Würde das Buch klar und eindeutig nur diesen Gedankengang entwickeln, so wäre uneingeschränkte Zustimmung am Platze; nun aber leitet der Verfasser ihn mit Ausführungen ein, die in der Unbedingtheit, mit der sie gemacht werden, abwegig sind. Er schickt dem Ganzen einen, an Umfang diese wesentlichen und zielumschreibenden Gedankengänge übertreffenden, Abriß vorauf, in dem er der Frage nachgeht, wie es gekommen sei, daß die Juden trotz ihrer konservativen Seelenhaltung sich so stark dem Liberalismus zuwenden konnten, und er findet den Grund darin, daß der politische Liberalismus vorbereitet ist durch den religiösen Liberalismus. Ihm einzig und allein schiebt er die Zersetzung zu, dem das Judentum des 19. Jahrhunderts unterlag. Hier beginnt zum ersten die Schiefheit der Darstellung. Die Juden der Zeit vor dem 18. Jahrhundert hätten sich jeder Auflehnung gegen den Staat enthalten, weil ihre ungebrochene Religiosität ihnen den Gehorsam gegen die Obrigkeit als selbstverständlich erscheinen ließ. So ist ihm also jeder Umbau des Staatsgefüges aus liberaler Politik im Grunde Auflehnung gegen den Staatsgedanken. Als ob nicht die konservativsten und gesetzestreuesten Juden aus Gründen politischer Überzeugung oder ihrer wirtschaftlichen Interessen je und je innerhalb liberaler Parteien sich betätigten. Diese Schiefheit setzt sich in der gesamten Darstellung und Bewertung des Liberalismus fort. Er ist ihm einzig und allein gedanklich ein Produkt des Rationalismus und, was den Willen anlangt, geboren aus der Sucht nach gesellschaftlicher Assimilation und politischer Emanzipation, nur Leugnung der Autorität, immer und notwendig mit dem Verlust der Glaubensinnigkeit verbunden. Dabei bleibt alles Behauptung; eine Beweisführung wird nicht versucht, es wird einfach alles, was aus dem allgemeinen Zeitdenken und aus den das gesamte religiöse und Familienleben zersetzenden Umformungen des Wirtschaftslebens an auflösenden Tendenzen einfloß, dem Liberalismus zur Last gelegt.
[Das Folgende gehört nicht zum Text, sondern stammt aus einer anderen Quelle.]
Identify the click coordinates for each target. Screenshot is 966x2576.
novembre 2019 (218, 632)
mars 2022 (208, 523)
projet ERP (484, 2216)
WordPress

Auch nicht mit einem
Schimmer wird dem Gedanken Raum gegeben, daß innere seelische Gründe vorhanden sein könnten, die mit dem religiösen Leben zusammenhängen können, daß ein seelisches Verlangen Ausgangspunkt sein könnte. So ergibt sich denn ein völliges Zerrbild. Der Liberale wird zu einem Menschen ohne jedes metaphysische Bedürfnis, der für die metaphysischen Werte der christlichen Gläubigkeit keinerlei Verständnis hat, — woraus sich die antisemitische Haltung der Kreise, die in ihr leben, wieder erkläre, — aller Liberalismus führt notwendig zum Abfall und zur Taufe. In diese Zeichnung, die einer persönlichen glaubensmäßigen . Wertung entspringen kann, mischen sich dann noch ausgesprochen falsche Angaben: so wenn gesagt wird, daß es eine dogmatische Differenz zwischen liberalem Protestantismus und liberalem Judentum nicht gebe, so daß 'also dem Verfasser der grundlegende Unterschied zwischen Erlösungsreligion und Gesetzesreligion nicht bekannt ist, wenn es ferner Moses Mendelssohn zugeschrieben wird, daß er die Form als ein Außerwesentliches angesehen habe, ihm, dem das Judentum in allen seinen Teilen geoffenbartes Gesetz war; wenn behauptet wird, daß der Liberale den Austritt aus dem Judentum ohne Übertritt zu einer anderen Religion nicht als eine so schlimme Handlung beurteile. Er spricht mit Emphase von der Bedeutung der Form im religiösen Leben, die der Liberalismus nicht gebührend eingeschätzt habe, wie wenn der gewissensmäßige Widerspruch gegen eine bestimmte Form Widerspruch gegen die Form an sich sei. Nun genügt es aber nicht, die Schiefheiten und Falschangaben zu benennen, man muß fragen, was will der Verfasser mit diesen Ausführungen? Gesetzt gar, er hätte recht, — welchen Weg weist er, um den konservativen Charakter des Judentums wiederherzustellen, auf dessen Würdigung es ihm doch ankommt? Darauf fehlt die Antwort. Einfache Rückkehr zur Orthodoxie? Wie wenn nicht bei der liberalen Haltung ebenso Überzeugung und Gewissensfragen mitsprächen. So muß man denn sagen, daß die einleitende psychologische Begründung mißglückt ist.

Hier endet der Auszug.